La vera origine della pratica di confessare i peccati al prete

Durante i primi secoli, nella Chiesa si cominciò a prescrivere che colui che fosse caduto in qualcuno dei peccati per i quali la Chiesa aveva stabilita una penitenza in segno di ravvedimento, confessasse il suo peccato nella raunanza e venisse poi sottoposto alla penitenza canonica. 

In altre parole inizialmente la confessione per alcuni peccati avveniva pubblicamente e dopo di essa il vescovo assegnava al penitente la penitenza prescritta dai canoni sinodali che variava a secondo del peccato commesso; e dopo che il penitente era passato per tutti i gradi della sua punizione (che poteva durare anche molti anni) veniva riconciliato con la Chiesa e ammesso alla cena del Signore. 

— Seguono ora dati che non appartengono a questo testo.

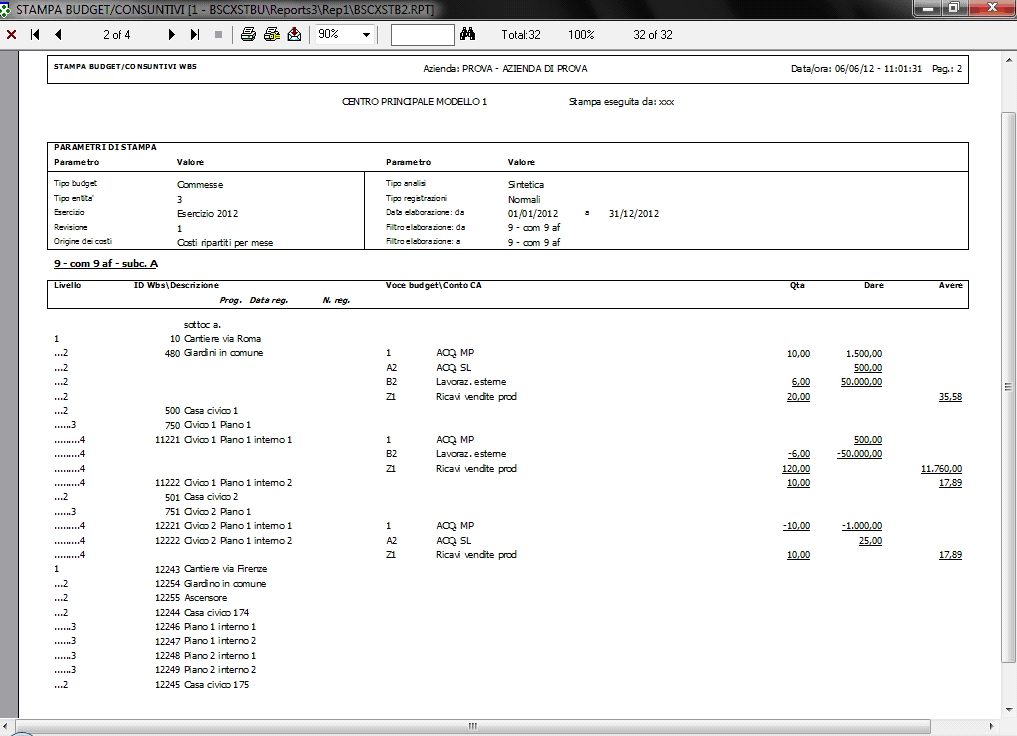
Task: Click the search text input field
Action: [422, 35]
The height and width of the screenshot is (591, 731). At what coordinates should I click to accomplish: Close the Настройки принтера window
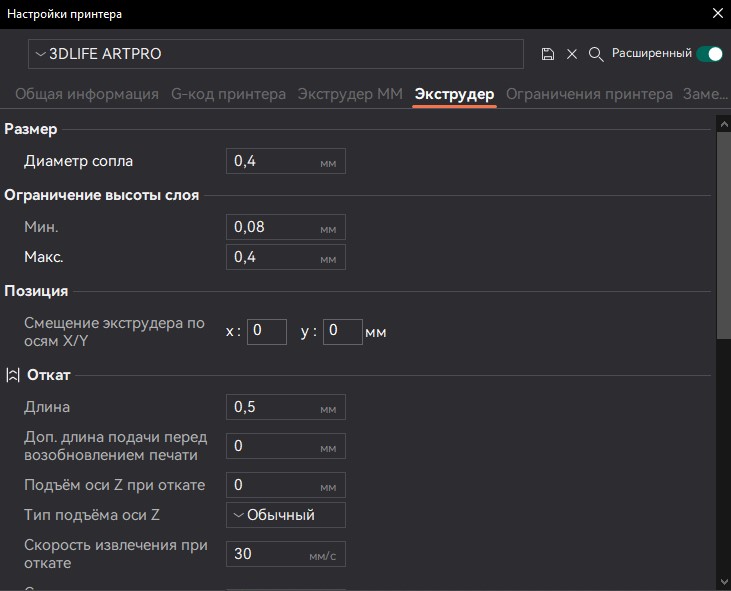click(716, 14)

La riconciliazione avveniva mediante l’imposizione delle mani del vescovo sul penitente e la preghiera del vescovo a pro di lui affinché Dio accettasse la sua penitenza e lo restituisse alla Chiesa. 

Questa cerimonia non consisteva in un’assoluzione del penitente perché si riteneva che questi potesse essere assolto solo da Dio, solo lui infatti aveva il potere di perdonare i peccati; in altre parole il vescovo non assolveva il penitente come oggi si sa il prete fa nella confessione ma solo intercedeva presso Dio per lui. 

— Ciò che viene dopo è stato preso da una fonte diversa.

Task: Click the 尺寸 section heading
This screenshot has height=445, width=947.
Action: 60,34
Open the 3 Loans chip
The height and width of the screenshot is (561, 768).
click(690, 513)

Ma col passare del tempo sviluppandosi la dottrina del potere delle chiavi questa intercessione diventerà assoluzione per cui verrà attribuito al vescovo il potere di riconciliare il penitente con Dio oltre che con la Chiesa. Come abbiamo detto innanzi la confessione era pubblica.

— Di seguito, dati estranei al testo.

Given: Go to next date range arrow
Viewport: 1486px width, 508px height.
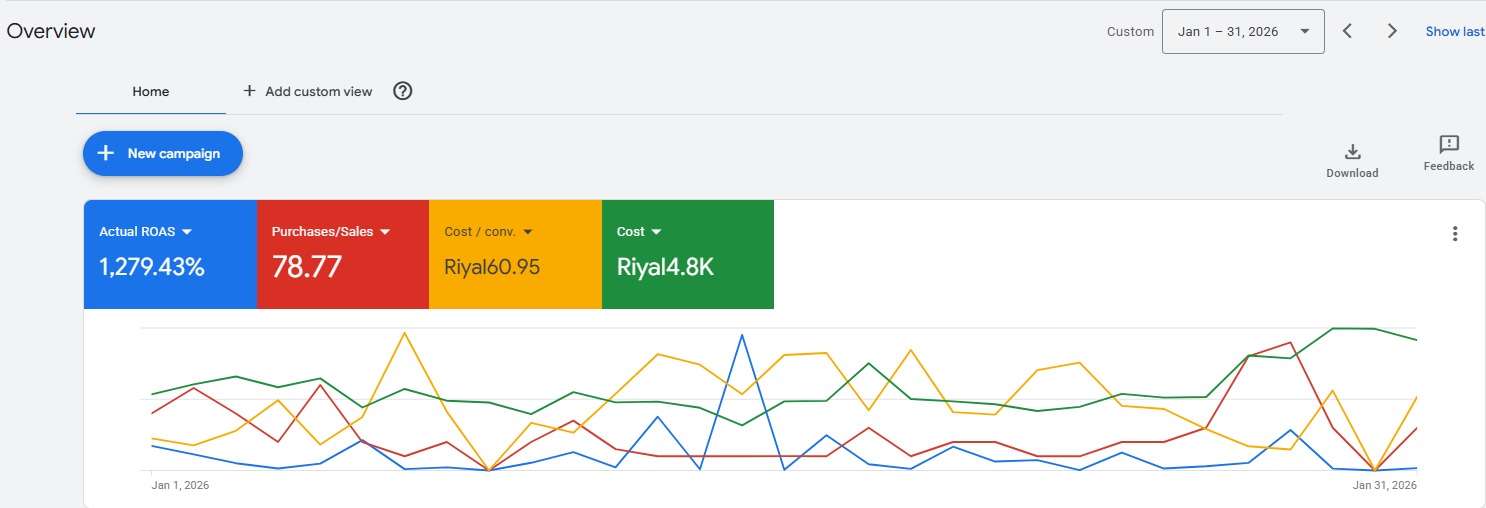Looking at the screenshot, I should pos(1392,31).
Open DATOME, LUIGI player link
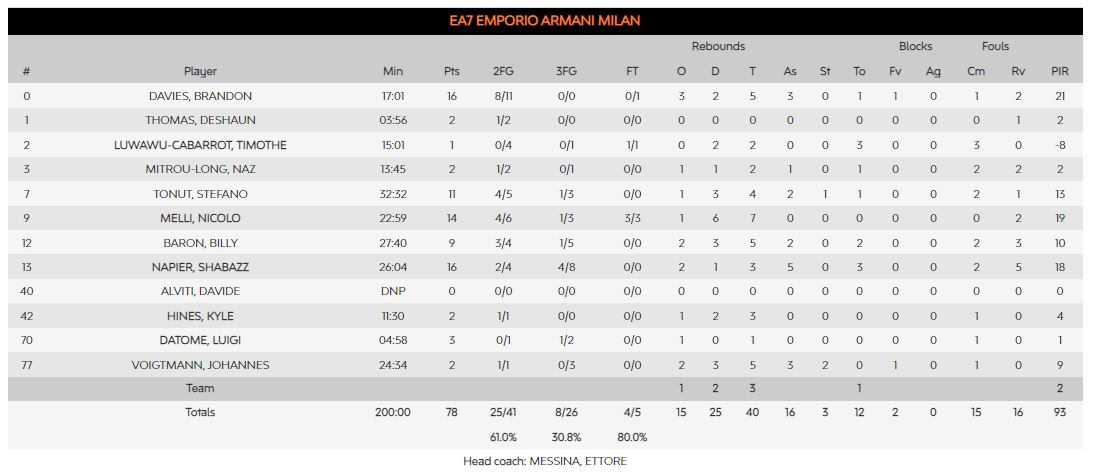 [200, 340]
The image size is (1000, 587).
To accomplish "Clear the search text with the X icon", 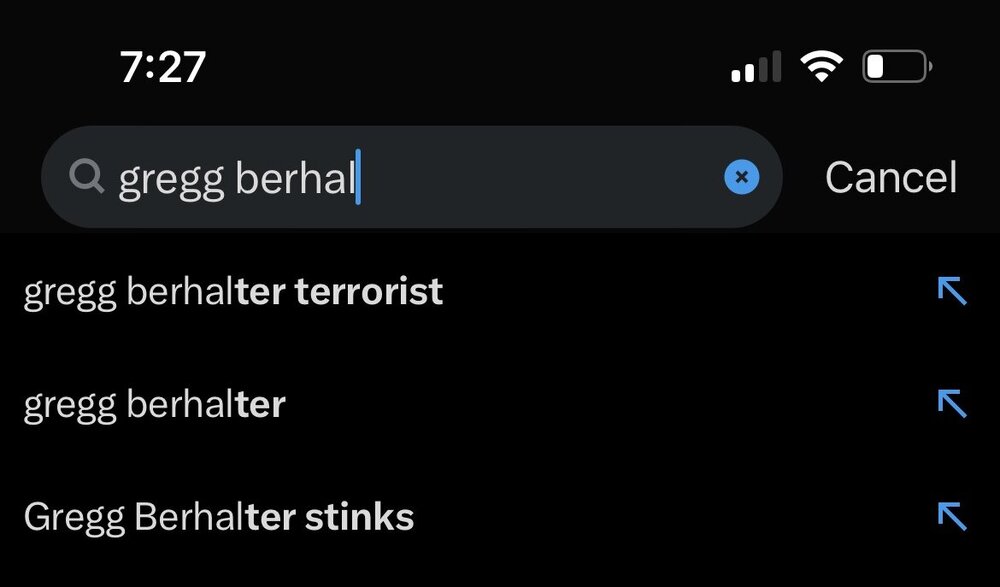I will point(741,177).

Come dunque avvenne che da pubblica essa divenne privata? In questa maniera. Quando nella seconda metà del terzo secolo sorse la questione dei lapsi, ossia di coloro che erano caduti nell’idolatria durante la persecuzione che c’era stata sotto l’imperatore Decio, i quali chiedevano di essere riammessi alla comunione e la Chiesa accettò di riammetterli dopo che avessero fatto anche loro confessione pubblica del loro peccato, allora il numero dei penitenti divenne così grande che il culto doveva dilungarsi per molto tempo. 

I vescovi allora fecero in quell’occasione un canone nel quale ordinarono che si scegliesse fra gli anziani un uomo savio che ascoltasse le confessioni dei penitenti ed imponesse loro la penitenza stabilita dai canoni a secondo il peccato. Questo anziano fu chiamato penitenziere. Ecco dunque quali furono le circostanze in cui si ebbe il principio della confessione auricolare privata ad un uomo. 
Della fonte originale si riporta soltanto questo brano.